Le nombre de victimes est stupéfiant : entre janvier et décembre 2022, la Division des droits de l’homme de la Mission a enregistré 714 incidents de violence touchant 3 469 civils [2 334 hommes, 644 femmes et 491 enfants].
Quelque 1 600 personnes ont été tuées, 988 blessées et 501 enlevées.
Les civils sont particulièrement menacés par les éléments armés et les groupes armés organisés, qui blessent, tuent et déplacent des milliers de personnes. Ces acteurs sont responsables d’environ 47 % des incidents de violence perpétrés contre les civils.

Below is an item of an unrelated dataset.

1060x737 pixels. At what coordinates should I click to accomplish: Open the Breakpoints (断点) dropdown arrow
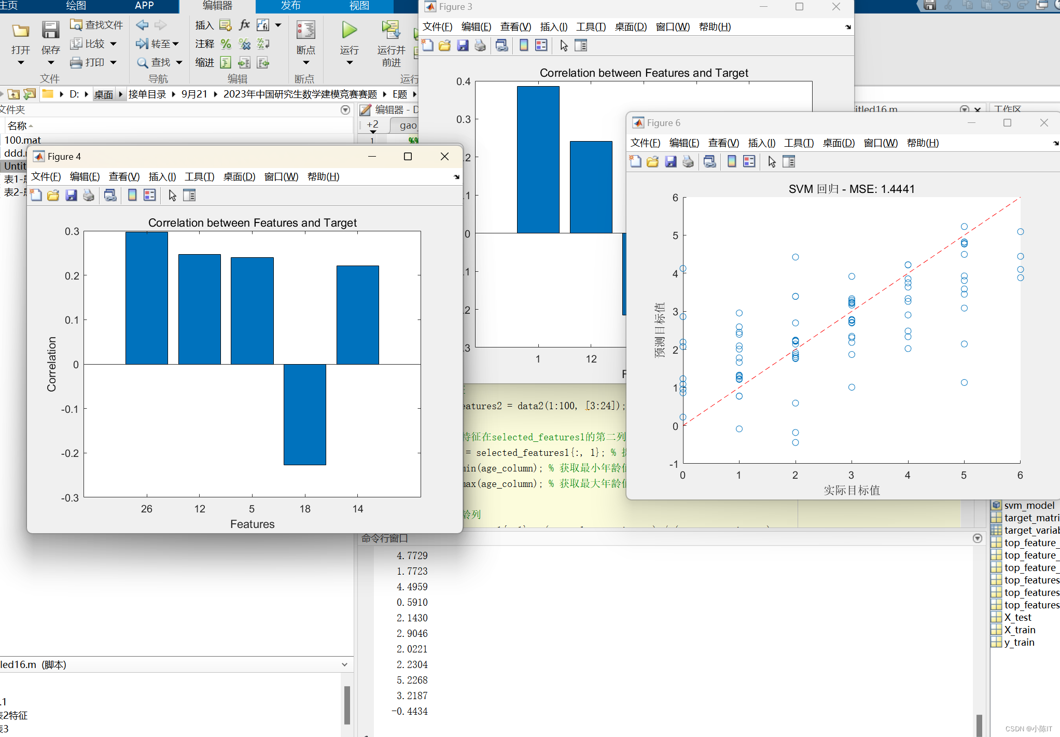(x=305, y=63)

Je suis consterné par les taux de violences sexuelles liées aux conflits dans le pays. En mars de l’année dernière, la Commission a publié un rapport choquant à ce sujet et la situation depuis ne s’est pas améliorée.
En 2022, 380 femmes et filles ont été déclarées victimes de violences sexuelles liées aux conflits. Entre août et décembre, au moins 100 autres femmes et filles ont été enlevées par les parties au conflit lors d’affrontements dans l’État du Haut-Nil, ce qui les expose à un risque élevé de violence sexuelle, y compris le viol, le viol collectif et l’esclavage sexuel.
Nous continuons à soutenir les efforts des autorités pour obtenir la libération des personnes enlevées.
Monsieur le Président,
Les besoins humanitaires du Soudan du Sud sont parmi les plus importants du continent africain.
Quelque 8,9 millions de personnes ont un besoin urgent d’aide humanitaire, 2,2 millions sont déplacées à l’intérieur du pays et plus de 1,4 million d’enfants souffrent de malnutrition.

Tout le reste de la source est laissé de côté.